Instruction: Rewrite the rows as a JSON list of strings, one string per line. Start at the line that contains "750x400 pixels." and stop after the line that contains "722x530 pixels. pos(99,103)". Skip blank lines and leave out the pictures.

Information given:
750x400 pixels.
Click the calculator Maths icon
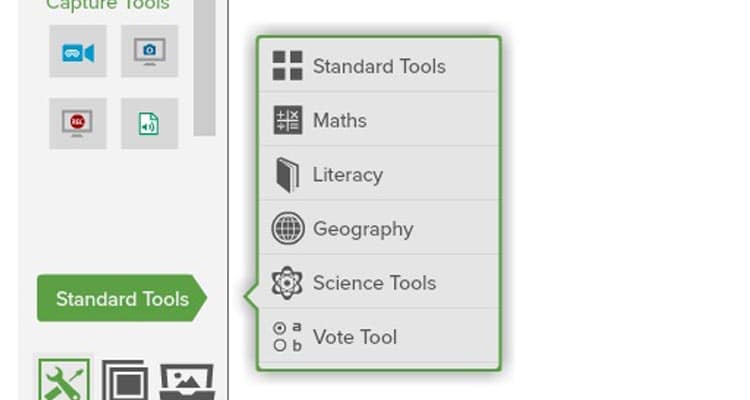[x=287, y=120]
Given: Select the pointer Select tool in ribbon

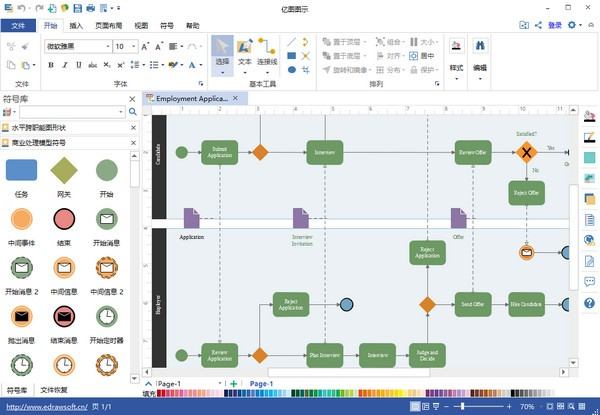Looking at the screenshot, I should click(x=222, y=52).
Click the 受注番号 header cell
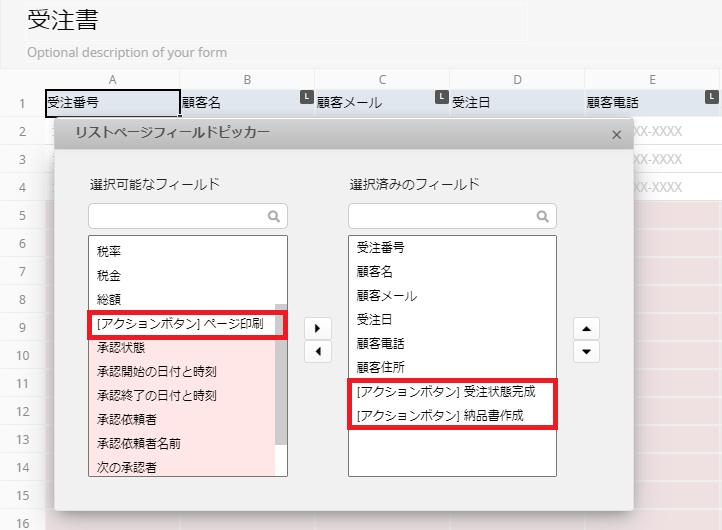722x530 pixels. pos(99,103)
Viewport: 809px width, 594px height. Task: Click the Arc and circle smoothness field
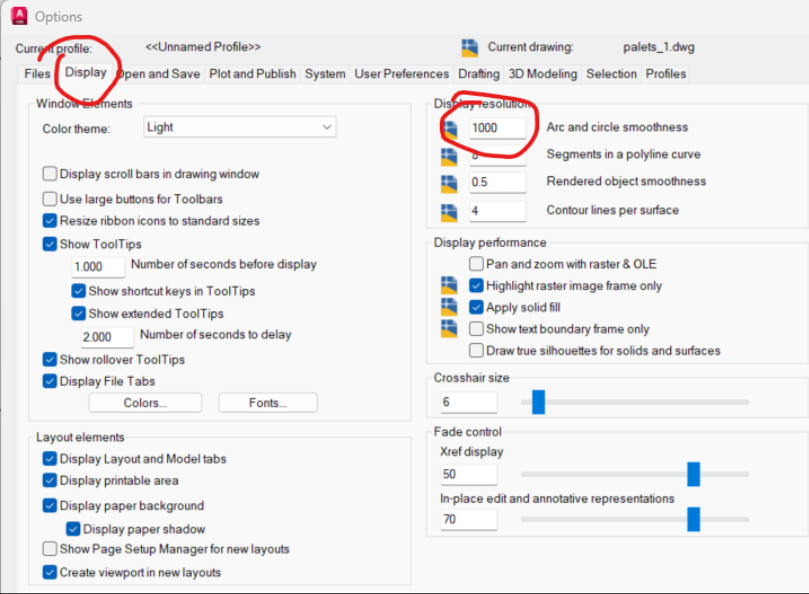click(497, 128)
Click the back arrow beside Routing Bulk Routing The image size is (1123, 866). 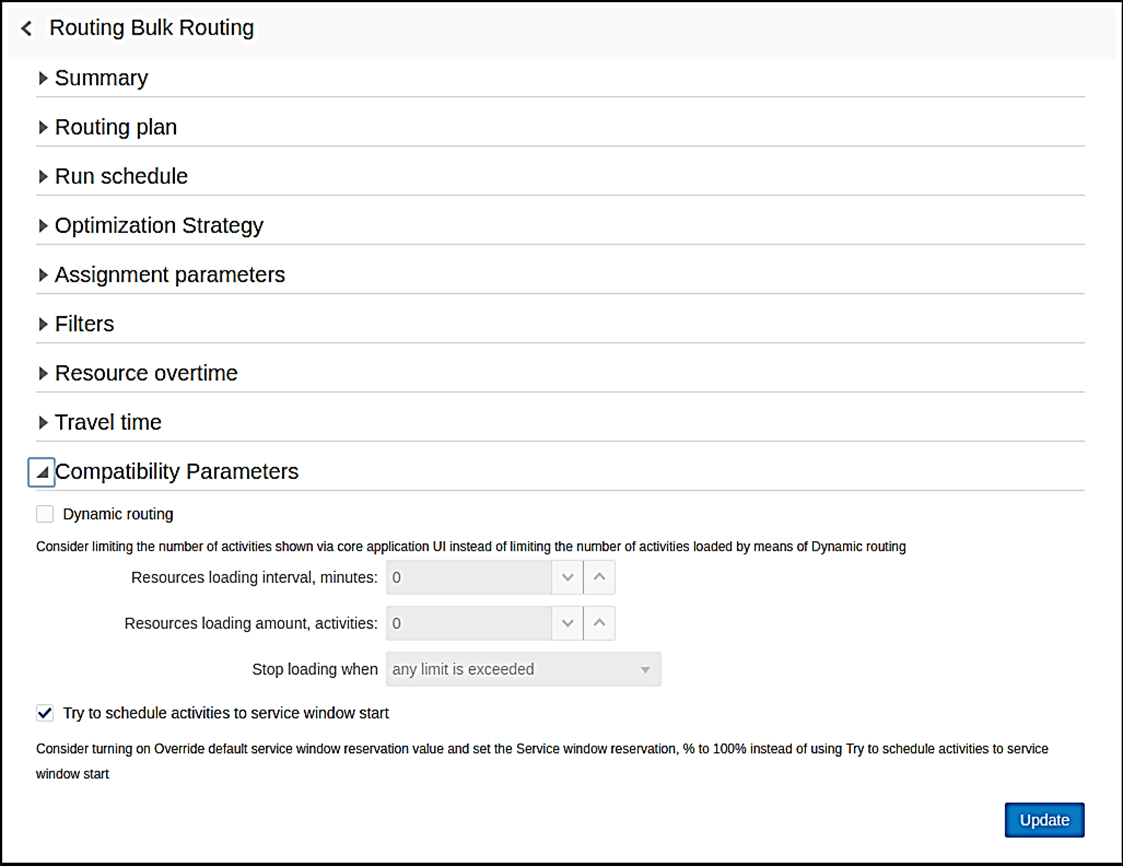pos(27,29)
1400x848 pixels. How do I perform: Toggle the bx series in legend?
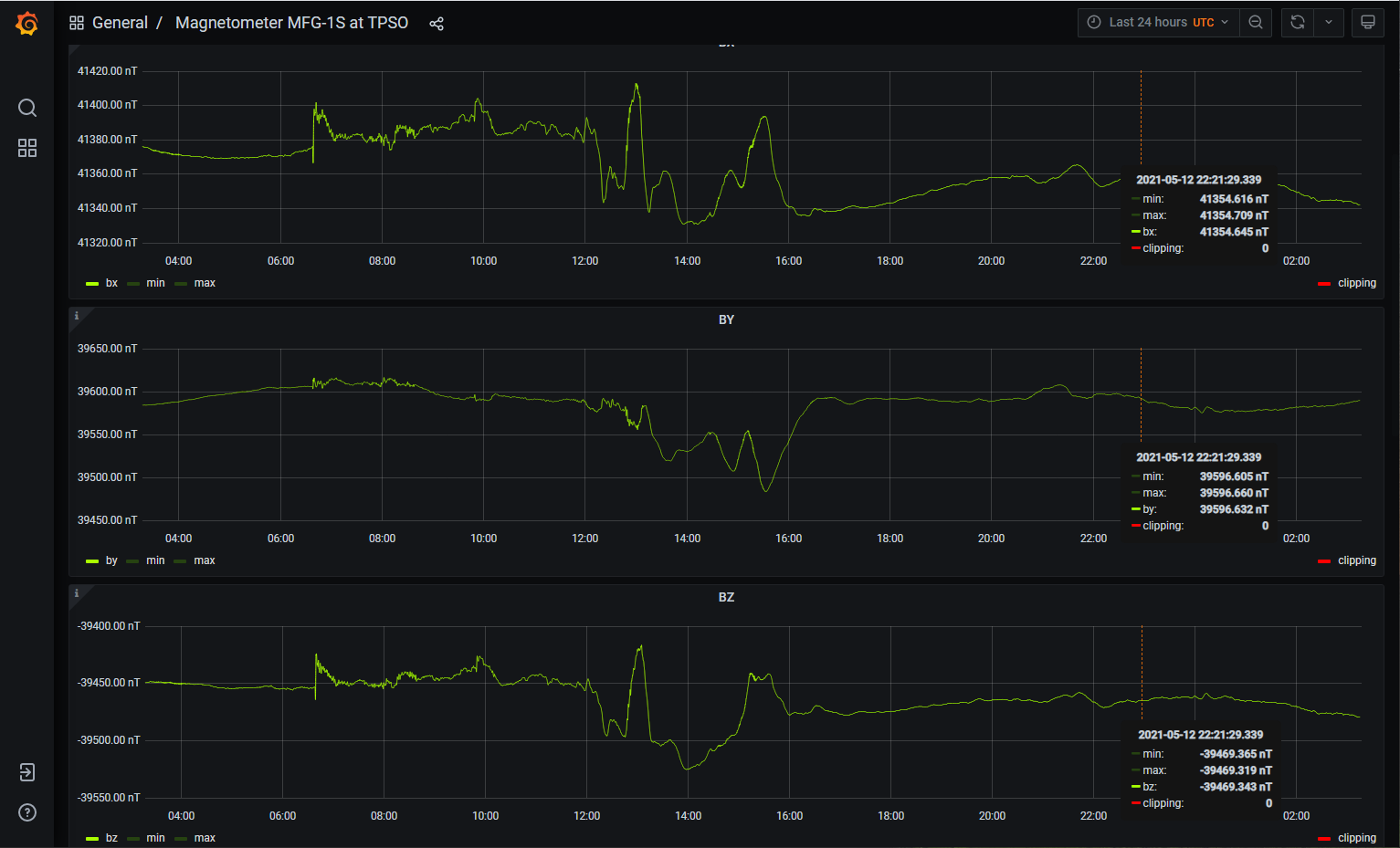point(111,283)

---

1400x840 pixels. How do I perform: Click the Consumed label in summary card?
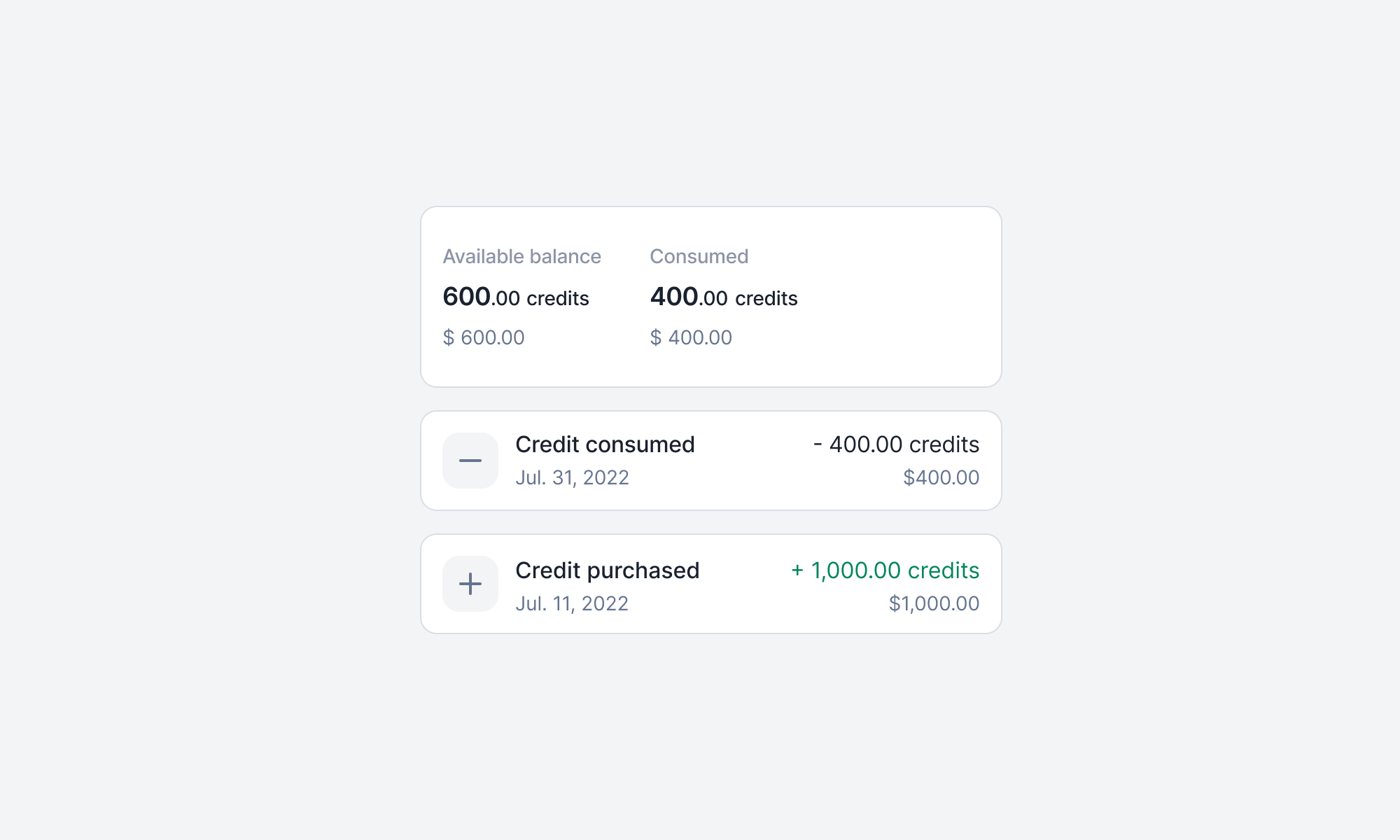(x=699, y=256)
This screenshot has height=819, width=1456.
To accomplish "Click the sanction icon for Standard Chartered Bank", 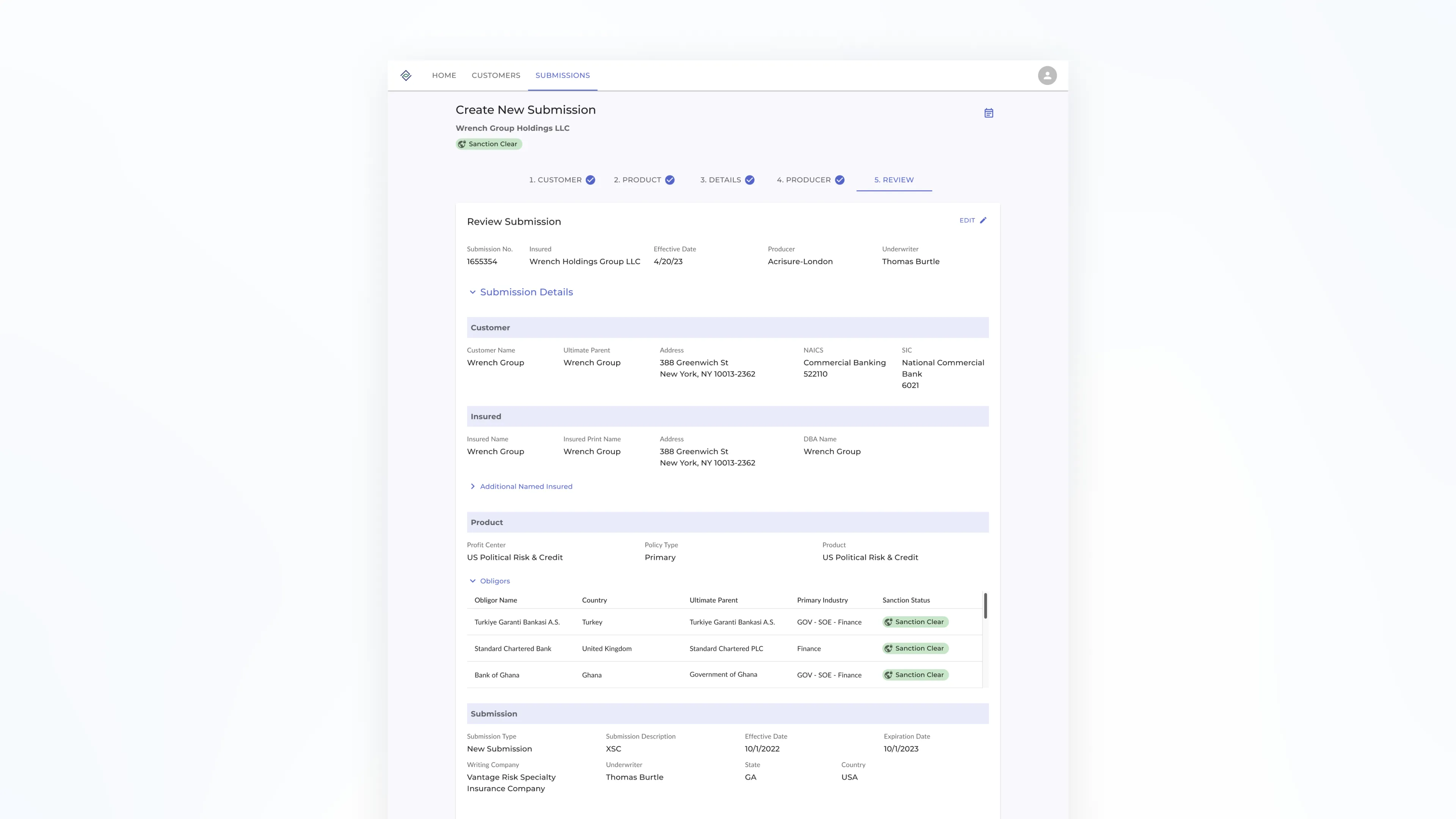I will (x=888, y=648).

---

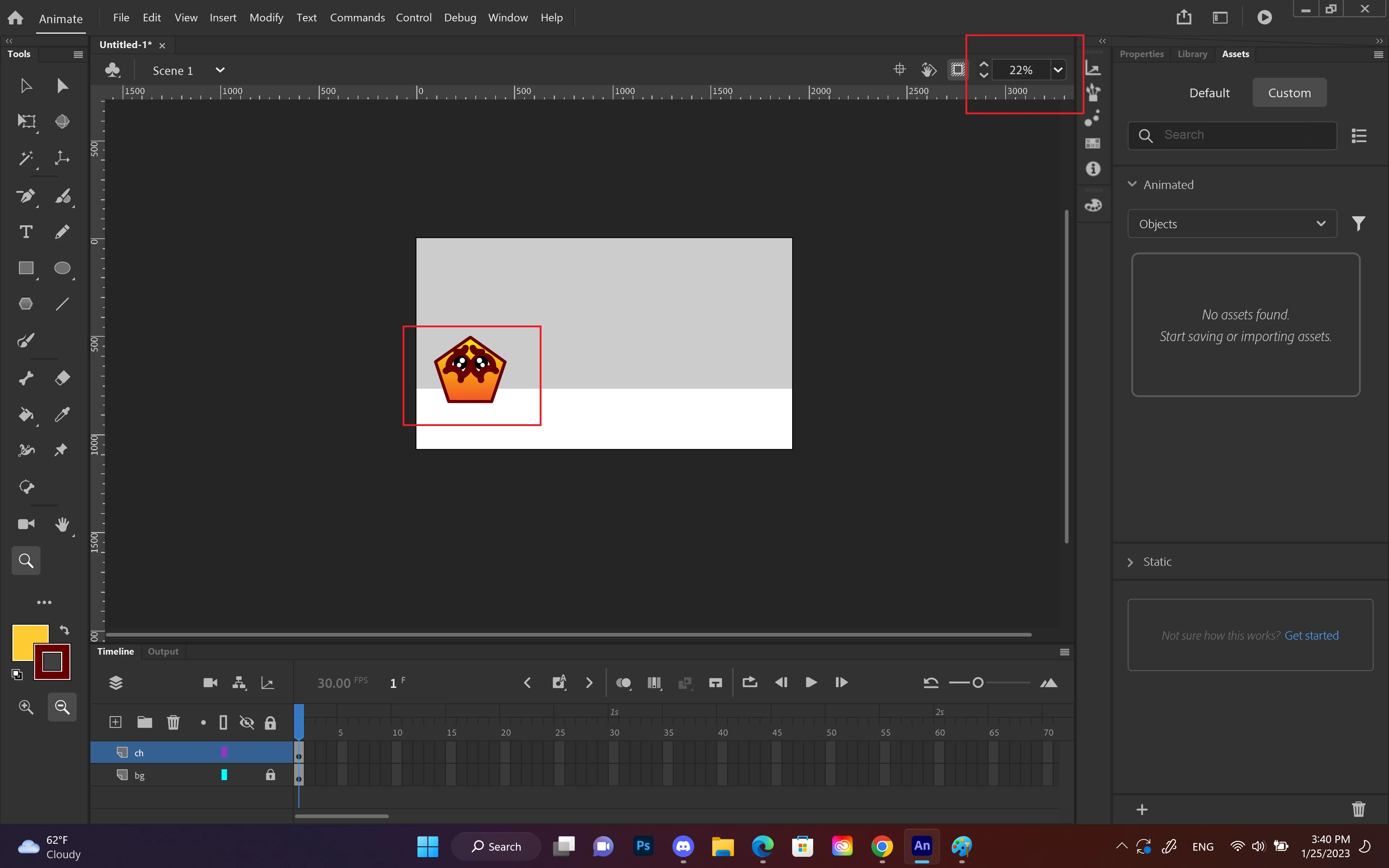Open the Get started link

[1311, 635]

Final result:
[
  "750x400 pixels.",
  "Click the calculator Maths icon",
  "[x=287, y=120]",
  "Given: Select the pointer Select tool in ribbon",
  "Looking at the screenshot, I should click(x=222, y=52).",
  "Click the 受注番号 header cell",
  "722x530 pixels. pos(99,103)"
]